We could use the same reasoning to mark inner fields of structs as const, too. We never mutate struct fields directly because F* doesn't support it (yet). Dafny-generated code relies on this, though.

Important note: in C array declarations, the const qualifier is implicit. This means that let x = Buffer.create 2 0 is translated as int x[2] = { 0 } and x is implicitly const. If you try x = malloc(...), this is a compiler error. const int x[2] = { 0 } has a different meaning and means that the pointed-to elements are const, i.e. you cannot modify elements anymore via x[0] = 1.

Digression: mutable values may appear because

  • let mutable (currently unused)
  • internal KreMLin transformations (expression-to-statement)

2) modifies-clauses on function parameters

Consider:

let f (x: Buffer.buffer int):
  Stack unit
    (requires (fun _ -> True))
    (ensures (fun h0 _ h1 -> modifies_none h0 h1))

The modifies clause tell us that no buffer will be modified through that function call. In particular, this means that we can translate f as:

void f (const int *x) {
  ...
}

That is, the buffer is taken to be "immutable" (in the F* sense of the term), i.e. elements cannot be modified through the x pointer (in the C sense).
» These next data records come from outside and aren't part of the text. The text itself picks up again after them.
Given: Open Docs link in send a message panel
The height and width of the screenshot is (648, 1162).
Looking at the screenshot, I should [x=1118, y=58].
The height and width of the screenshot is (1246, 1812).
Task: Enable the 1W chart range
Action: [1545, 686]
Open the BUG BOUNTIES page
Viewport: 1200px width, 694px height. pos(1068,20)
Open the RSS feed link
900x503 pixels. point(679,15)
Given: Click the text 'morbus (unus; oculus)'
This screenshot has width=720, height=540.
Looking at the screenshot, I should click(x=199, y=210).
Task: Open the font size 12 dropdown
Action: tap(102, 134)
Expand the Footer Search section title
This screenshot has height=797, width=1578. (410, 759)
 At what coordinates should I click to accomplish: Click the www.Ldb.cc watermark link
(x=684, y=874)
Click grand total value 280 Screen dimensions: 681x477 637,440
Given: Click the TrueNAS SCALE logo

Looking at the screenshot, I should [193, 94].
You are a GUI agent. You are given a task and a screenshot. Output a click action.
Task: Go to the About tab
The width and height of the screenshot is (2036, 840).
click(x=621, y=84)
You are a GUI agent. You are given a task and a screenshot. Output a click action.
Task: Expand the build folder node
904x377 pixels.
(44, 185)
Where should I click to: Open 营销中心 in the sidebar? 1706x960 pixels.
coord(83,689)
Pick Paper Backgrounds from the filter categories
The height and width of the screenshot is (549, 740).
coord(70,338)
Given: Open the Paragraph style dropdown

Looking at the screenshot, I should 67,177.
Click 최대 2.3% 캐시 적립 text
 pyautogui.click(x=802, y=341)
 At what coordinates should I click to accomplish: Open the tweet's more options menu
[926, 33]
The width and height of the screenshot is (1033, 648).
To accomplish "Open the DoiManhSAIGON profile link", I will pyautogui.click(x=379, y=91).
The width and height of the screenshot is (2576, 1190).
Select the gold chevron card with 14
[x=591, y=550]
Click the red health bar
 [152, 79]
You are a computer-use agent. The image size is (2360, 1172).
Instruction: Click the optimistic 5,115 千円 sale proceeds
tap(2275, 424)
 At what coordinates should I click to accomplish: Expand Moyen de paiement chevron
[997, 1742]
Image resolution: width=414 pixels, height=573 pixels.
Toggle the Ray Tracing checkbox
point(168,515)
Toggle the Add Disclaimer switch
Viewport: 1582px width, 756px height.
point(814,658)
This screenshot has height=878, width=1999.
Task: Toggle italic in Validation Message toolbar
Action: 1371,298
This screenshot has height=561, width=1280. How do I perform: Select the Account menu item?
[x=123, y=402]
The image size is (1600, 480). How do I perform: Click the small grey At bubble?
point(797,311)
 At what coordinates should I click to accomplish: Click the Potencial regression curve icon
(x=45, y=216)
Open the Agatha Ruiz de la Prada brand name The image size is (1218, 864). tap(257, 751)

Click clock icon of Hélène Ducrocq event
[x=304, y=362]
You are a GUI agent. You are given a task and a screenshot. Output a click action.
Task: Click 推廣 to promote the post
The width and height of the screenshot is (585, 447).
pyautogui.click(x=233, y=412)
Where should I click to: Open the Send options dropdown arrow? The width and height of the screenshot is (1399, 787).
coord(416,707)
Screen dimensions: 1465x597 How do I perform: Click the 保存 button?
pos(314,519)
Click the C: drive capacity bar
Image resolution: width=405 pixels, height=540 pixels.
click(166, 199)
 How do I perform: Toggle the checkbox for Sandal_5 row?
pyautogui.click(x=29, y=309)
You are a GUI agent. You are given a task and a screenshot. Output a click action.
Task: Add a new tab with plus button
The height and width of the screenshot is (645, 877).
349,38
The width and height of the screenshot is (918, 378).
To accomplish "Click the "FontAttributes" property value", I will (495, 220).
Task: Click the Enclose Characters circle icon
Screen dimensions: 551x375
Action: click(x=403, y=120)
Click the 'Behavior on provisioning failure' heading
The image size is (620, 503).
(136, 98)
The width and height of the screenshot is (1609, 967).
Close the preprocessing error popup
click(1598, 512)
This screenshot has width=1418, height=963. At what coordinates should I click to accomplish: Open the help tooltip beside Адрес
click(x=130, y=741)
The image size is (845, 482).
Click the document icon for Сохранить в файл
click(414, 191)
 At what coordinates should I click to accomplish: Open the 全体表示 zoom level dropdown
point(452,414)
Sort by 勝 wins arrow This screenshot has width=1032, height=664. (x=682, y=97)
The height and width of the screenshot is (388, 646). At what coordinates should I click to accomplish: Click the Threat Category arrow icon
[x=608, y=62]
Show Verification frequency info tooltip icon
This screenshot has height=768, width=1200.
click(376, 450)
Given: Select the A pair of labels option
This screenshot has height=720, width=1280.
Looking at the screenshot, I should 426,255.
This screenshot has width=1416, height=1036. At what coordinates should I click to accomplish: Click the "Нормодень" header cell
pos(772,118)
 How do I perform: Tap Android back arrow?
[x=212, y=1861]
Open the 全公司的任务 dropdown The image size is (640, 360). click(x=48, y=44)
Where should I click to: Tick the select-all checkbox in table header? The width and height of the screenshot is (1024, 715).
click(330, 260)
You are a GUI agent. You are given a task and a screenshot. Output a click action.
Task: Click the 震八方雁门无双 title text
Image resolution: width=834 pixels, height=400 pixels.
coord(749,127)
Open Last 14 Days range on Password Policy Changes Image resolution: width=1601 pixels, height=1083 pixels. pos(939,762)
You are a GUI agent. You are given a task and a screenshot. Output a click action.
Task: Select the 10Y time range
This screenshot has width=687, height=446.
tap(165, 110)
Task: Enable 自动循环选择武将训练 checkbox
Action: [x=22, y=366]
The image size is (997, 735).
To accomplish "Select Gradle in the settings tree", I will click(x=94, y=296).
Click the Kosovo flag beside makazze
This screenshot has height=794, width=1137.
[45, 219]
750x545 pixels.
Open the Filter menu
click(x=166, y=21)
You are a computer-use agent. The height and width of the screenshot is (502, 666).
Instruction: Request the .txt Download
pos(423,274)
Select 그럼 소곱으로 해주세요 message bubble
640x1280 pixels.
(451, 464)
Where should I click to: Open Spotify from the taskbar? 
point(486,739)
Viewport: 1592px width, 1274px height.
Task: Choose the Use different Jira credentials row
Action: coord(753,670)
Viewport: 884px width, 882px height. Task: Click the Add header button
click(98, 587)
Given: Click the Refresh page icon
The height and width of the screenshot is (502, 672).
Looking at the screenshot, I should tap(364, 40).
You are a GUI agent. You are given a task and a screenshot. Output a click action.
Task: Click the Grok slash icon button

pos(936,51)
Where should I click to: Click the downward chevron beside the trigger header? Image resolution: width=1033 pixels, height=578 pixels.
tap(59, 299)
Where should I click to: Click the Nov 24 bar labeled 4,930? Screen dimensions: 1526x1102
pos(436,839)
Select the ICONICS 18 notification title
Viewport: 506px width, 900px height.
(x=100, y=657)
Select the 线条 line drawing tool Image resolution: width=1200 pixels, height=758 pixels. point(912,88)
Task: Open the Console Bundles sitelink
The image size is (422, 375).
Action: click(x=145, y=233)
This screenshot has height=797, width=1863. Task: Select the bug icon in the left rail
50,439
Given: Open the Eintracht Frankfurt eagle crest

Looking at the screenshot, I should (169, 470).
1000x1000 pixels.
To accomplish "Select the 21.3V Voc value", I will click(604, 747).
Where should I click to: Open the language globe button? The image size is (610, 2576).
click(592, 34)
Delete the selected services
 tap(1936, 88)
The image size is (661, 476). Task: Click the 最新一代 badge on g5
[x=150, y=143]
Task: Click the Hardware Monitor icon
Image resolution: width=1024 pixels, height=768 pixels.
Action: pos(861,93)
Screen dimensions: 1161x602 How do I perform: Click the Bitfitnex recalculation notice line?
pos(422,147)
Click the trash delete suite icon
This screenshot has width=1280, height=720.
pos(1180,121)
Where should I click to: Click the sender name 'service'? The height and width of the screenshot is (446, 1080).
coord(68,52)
Unclear what the performance gains are.

Note: if we carry over modifies clauses, then carrying over disjoint clauses would also allow using restrict, another C type qualifier like const.

3) Immutable buffers

If we had immutable buffers, then we could derive const-ness like above directly from the type. For instance, a p: ibuffer int would always be const int *p no matter what. This would allow marking constants at top-level as const, i.e. turning:

let x = Buffer.icreateL [ 1; 2 ]

into

const int x[] = { 1, 2 }

Conversely, 1) would only allow writing:

int *const x = { 1, 2 }

(this is not what we want)

and 2) doesn't help (we have no modifies clauses at the level of an F* module).